- _Records to use_
::::::::::
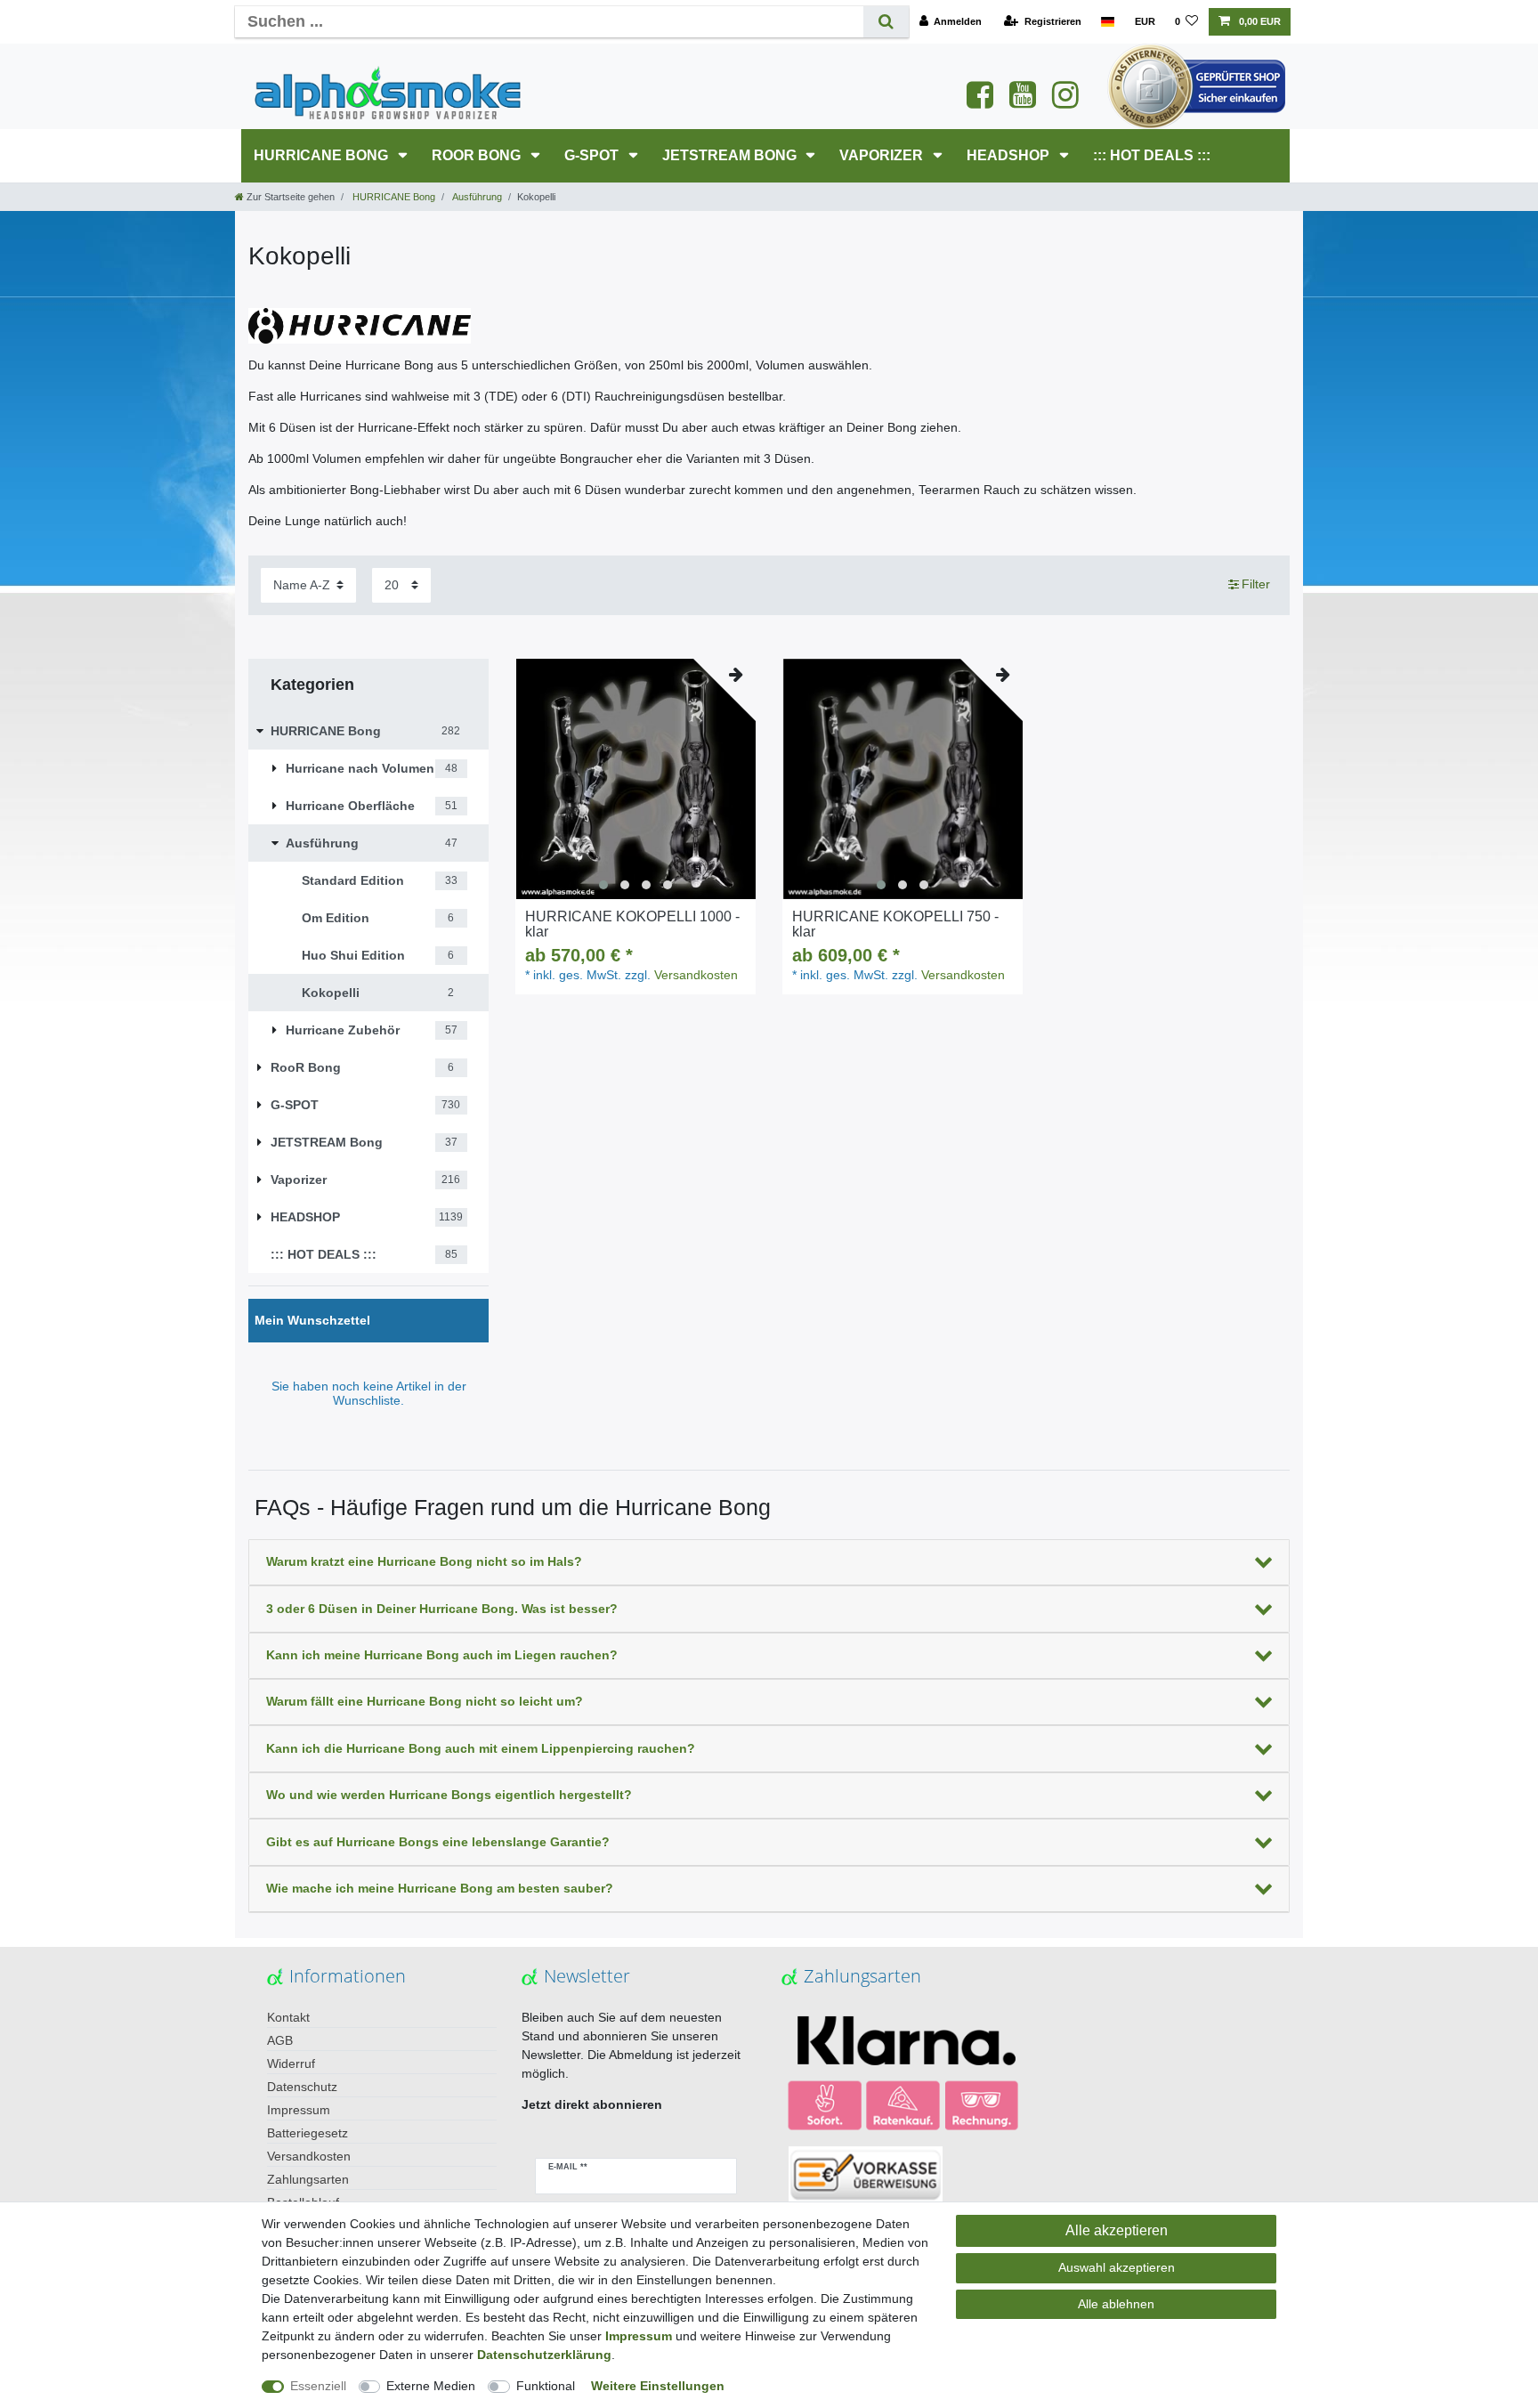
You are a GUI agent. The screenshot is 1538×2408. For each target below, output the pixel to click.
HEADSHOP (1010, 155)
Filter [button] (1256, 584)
::::::::::
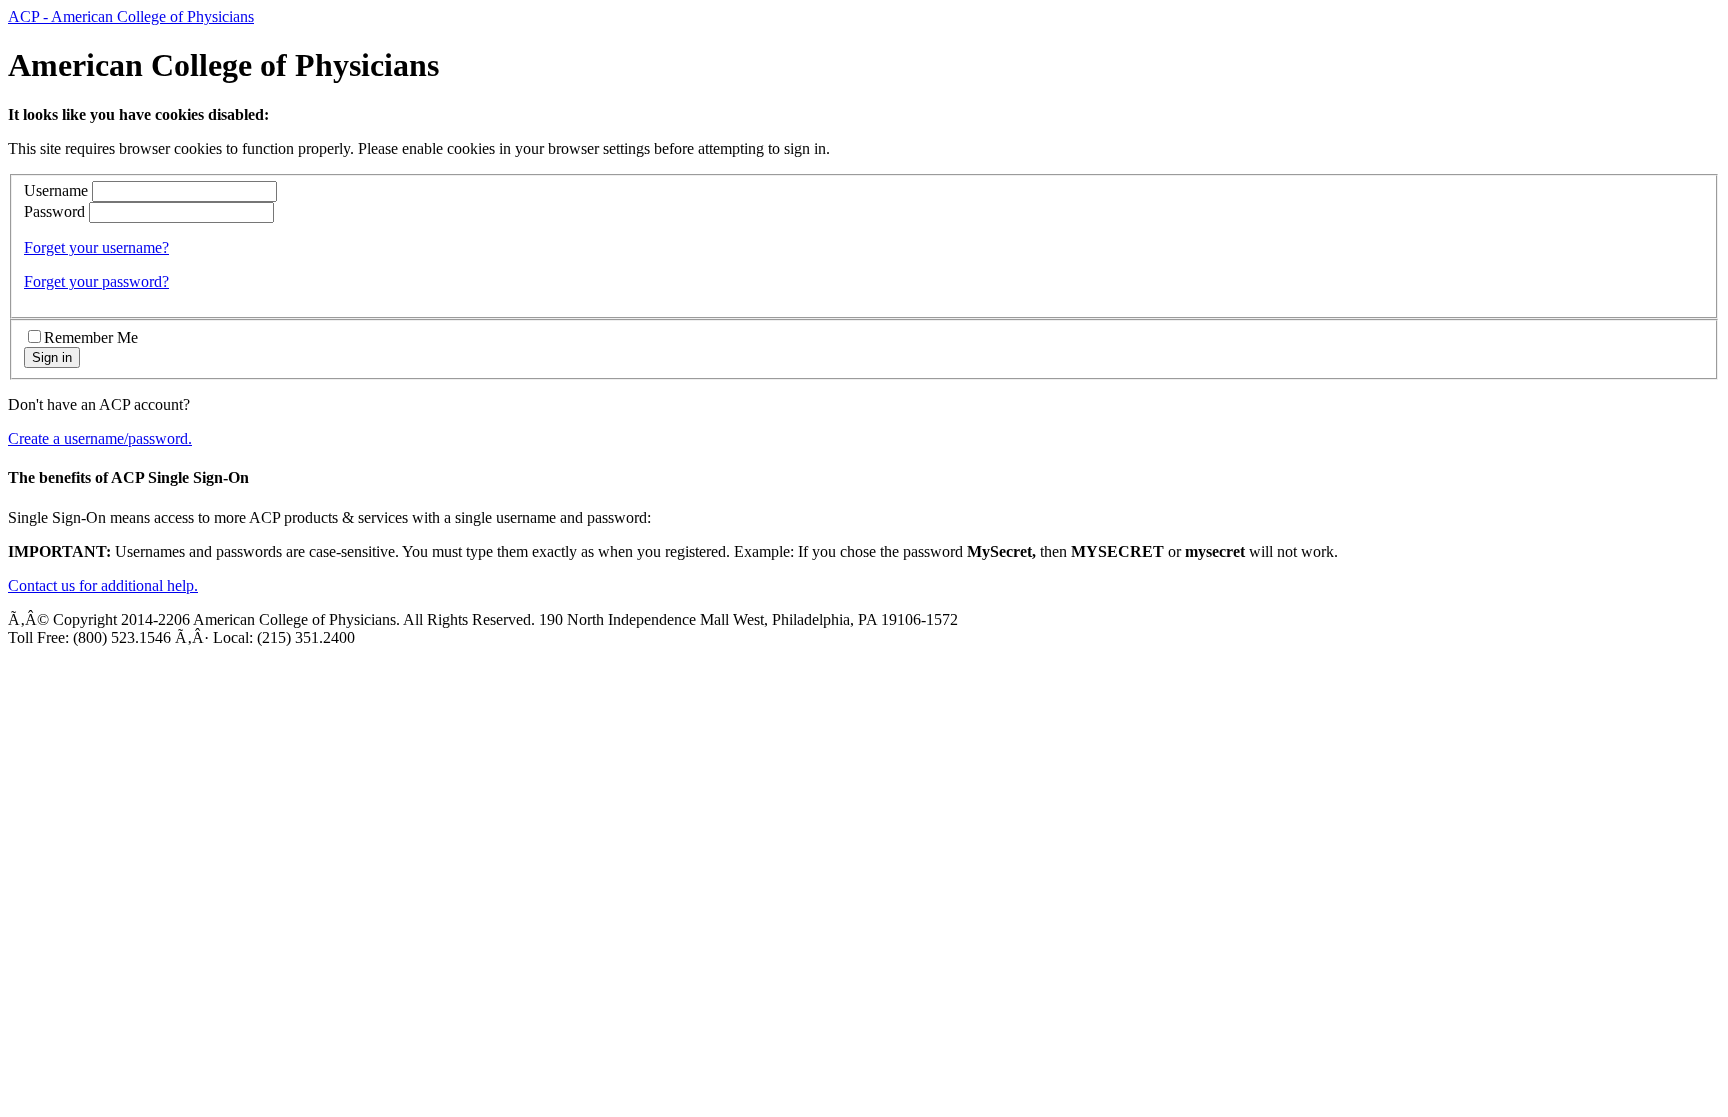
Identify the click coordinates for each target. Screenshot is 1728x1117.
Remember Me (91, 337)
::::::::::
- _Task statement_
From the records above, extract exactly and only the lines that begin at the line with "Identify the click" and stop after the line with "Remember Me (91, 337)".

- _Result of the task_
Identify the click coordinates for each target. Screenshot is 1728x1117.
Remember Me (91, 337)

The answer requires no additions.